Adoption Scam Targets Vulnerable Families

Few things in life bring more joy and satisfaction than a newborn healthy baby. The lucky parents are on top of the world, and those feelings can last a lifetime, or at least until the teenage years.

Knowing that, it is easy to understand the pain and frustration of people who want to become parents but are unable to. The reason could be a fertility issue, advanced age or the lack of a partner for the conception process.

The agony such people endure leaves them particularly vulnerable to con artists out to make a quick buck who know how to take advantage of troubled, emotional people.
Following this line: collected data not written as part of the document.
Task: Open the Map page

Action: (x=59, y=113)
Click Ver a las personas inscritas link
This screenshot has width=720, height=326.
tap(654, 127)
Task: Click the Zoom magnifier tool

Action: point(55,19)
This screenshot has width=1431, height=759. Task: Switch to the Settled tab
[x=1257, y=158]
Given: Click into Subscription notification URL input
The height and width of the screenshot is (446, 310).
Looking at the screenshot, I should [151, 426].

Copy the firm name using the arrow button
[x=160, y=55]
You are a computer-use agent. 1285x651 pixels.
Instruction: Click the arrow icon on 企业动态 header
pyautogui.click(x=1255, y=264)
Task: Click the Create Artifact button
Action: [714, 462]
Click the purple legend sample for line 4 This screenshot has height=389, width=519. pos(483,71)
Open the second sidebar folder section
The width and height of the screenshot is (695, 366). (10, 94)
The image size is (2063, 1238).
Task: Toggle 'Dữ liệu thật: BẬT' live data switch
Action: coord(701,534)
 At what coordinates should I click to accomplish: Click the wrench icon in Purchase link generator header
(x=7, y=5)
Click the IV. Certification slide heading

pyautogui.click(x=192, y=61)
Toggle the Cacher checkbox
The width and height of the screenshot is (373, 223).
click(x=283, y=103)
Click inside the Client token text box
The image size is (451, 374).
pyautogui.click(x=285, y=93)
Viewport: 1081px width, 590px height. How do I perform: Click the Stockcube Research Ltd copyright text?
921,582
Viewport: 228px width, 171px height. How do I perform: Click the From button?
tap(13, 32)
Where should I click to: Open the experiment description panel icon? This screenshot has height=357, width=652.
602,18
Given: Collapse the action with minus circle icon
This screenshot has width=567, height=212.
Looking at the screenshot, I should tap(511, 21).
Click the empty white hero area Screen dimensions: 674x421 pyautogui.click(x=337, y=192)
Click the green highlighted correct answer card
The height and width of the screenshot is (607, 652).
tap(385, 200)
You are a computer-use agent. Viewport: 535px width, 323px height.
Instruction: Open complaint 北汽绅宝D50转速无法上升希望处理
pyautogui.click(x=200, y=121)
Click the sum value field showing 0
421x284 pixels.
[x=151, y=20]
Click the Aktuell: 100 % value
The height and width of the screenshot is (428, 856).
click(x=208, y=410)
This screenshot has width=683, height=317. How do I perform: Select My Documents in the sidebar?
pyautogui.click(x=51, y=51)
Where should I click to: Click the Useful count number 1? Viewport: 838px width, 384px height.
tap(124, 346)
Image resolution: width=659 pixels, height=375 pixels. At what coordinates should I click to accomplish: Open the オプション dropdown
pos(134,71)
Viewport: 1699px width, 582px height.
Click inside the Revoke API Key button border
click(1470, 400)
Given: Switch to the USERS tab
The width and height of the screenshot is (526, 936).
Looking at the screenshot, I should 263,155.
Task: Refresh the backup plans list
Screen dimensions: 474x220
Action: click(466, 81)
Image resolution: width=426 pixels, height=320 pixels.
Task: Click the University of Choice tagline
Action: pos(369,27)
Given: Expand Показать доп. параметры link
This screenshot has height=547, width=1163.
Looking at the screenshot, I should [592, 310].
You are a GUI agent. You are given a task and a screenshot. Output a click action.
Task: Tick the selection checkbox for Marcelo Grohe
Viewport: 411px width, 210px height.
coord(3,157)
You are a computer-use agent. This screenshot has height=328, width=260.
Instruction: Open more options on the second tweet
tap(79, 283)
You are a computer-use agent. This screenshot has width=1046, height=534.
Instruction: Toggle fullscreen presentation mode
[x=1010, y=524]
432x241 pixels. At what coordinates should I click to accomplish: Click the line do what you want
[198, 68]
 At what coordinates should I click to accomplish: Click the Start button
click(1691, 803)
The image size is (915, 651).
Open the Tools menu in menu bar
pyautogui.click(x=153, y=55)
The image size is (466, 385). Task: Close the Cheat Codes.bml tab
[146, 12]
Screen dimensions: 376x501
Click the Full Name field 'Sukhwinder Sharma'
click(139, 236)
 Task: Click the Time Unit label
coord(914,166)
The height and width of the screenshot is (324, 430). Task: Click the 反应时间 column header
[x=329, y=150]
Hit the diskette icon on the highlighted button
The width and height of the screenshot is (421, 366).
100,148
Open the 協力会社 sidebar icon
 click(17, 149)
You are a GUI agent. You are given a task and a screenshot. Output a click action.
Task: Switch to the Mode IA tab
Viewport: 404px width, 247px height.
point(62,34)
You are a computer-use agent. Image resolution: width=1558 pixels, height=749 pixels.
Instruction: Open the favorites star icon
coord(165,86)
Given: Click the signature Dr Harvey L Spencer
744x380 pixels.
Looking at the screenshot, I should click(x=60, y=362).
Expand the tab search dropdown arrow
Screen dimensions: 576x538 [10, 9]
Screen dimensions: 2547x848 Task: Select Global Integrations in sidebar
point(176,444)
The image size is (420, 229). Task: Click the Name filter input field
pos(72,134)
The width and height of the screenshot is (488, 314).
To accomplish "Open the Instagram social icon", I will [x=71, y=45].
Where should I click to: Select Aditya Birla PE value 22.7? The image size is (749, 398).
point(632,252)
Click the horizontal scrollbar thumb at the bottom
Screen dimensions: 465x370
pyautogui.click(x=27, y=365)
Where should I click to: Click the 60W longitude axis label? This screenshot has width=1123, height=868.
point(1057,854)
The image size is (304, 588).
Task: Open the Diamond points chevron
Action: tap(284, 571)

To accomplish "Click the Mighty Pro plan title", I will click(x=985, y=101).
One such person in Texas is suspected of exploiting potential parents by promising, in exchange for money, to fulfill their fondest wishes and then leaving them empty-handed in a most cruel and heartless manner.

Same birth mother

According to an indictment, this woman committed fraud on several prospective adoptive families by hooking them up with a birth mother. The same birth mother. One baby for several families. Sounds like something only King Solomon could untangle.

Not really. The authorities have seen the swindle before. It’s called double matching. And the perpetrator was good at it. She raked in all kinds of money and property before the law closed in on her.

As soon as she got her hands on the cash or other forms of payment the families turned over to her, she allegedly used lies and misrepresentations to get out of the contracts she signed.

For the scam to work in the con artist’s favor, fees and expenses would have to be paid up front.

Stocked home nurseries

Those charges were not the only losses the prospective parents suffered. Many of them incurred legal fees, bought airline tickets and reserved hotel rooms. At their homes, some of them prepared nurseries for the newborn and stocked the rooms with supplies such as diapers, wipes, cribs, clothing and more.

The woman also had a foster care license. When law enforcement began looking at her operation, they found that money intended for foster care was used for her mortgage payments and visits to the nail parlor.

That license has been lifted.

For the adoption scam, she could do heavy prison time and be slapped with a substantial fine. If the charges are true, any punishment would be well deserved. The harsher the better.